━━━ AVAILABLE DATA

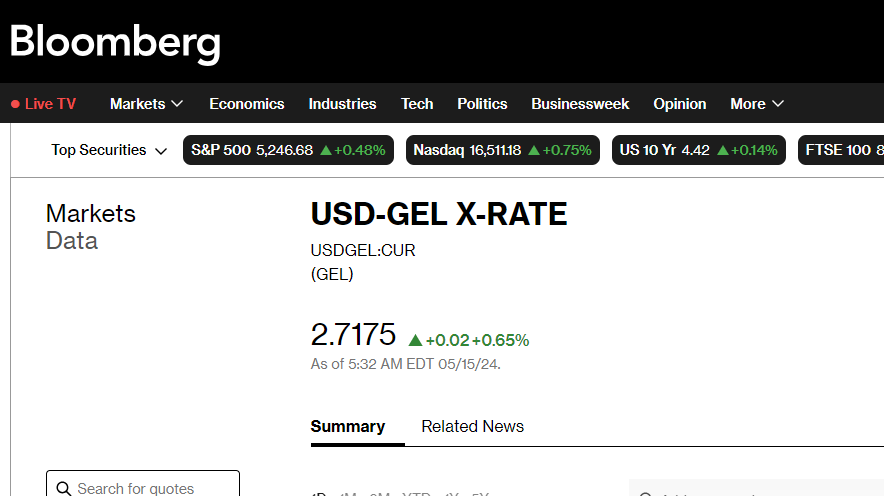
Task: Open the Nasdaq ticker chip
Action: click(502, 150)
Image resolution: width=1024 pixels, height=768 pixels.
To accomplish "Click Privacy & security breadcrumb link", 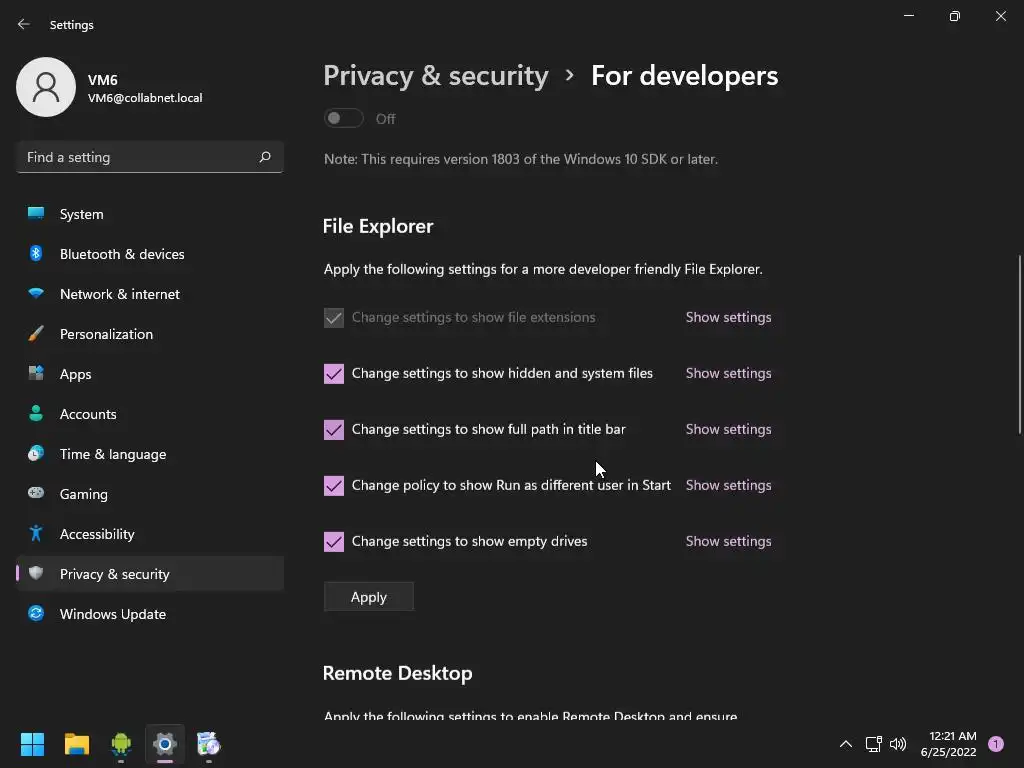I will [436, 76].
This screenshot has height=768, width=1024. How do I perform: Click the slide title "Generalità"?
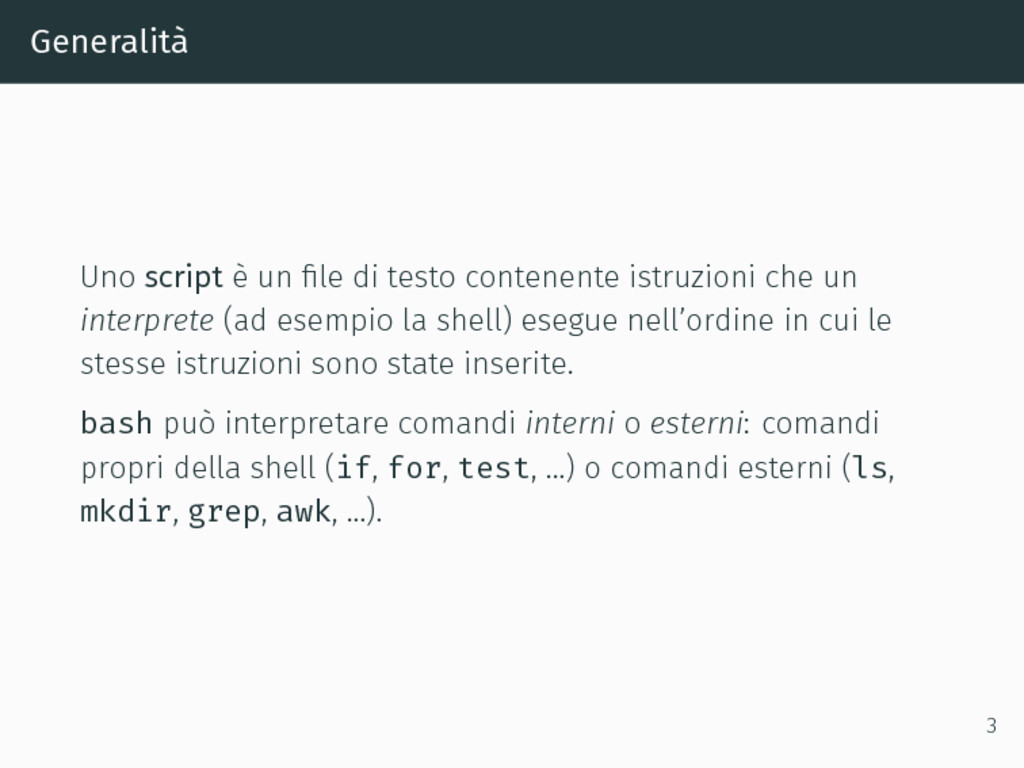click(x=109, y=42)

━━━━━━

*INSTRUCTIONS TO FOLLOW:*
Where the line containing "This screenshot has" appears in the entries above, start there and set down every line exactly through the last one, inclusive; omit pictures.

*WRITTEN ANSWER:*
This screenshot has height=768, width=1024. How do I perform: Click the slide title "Generalità"?
click(x=109, y=42)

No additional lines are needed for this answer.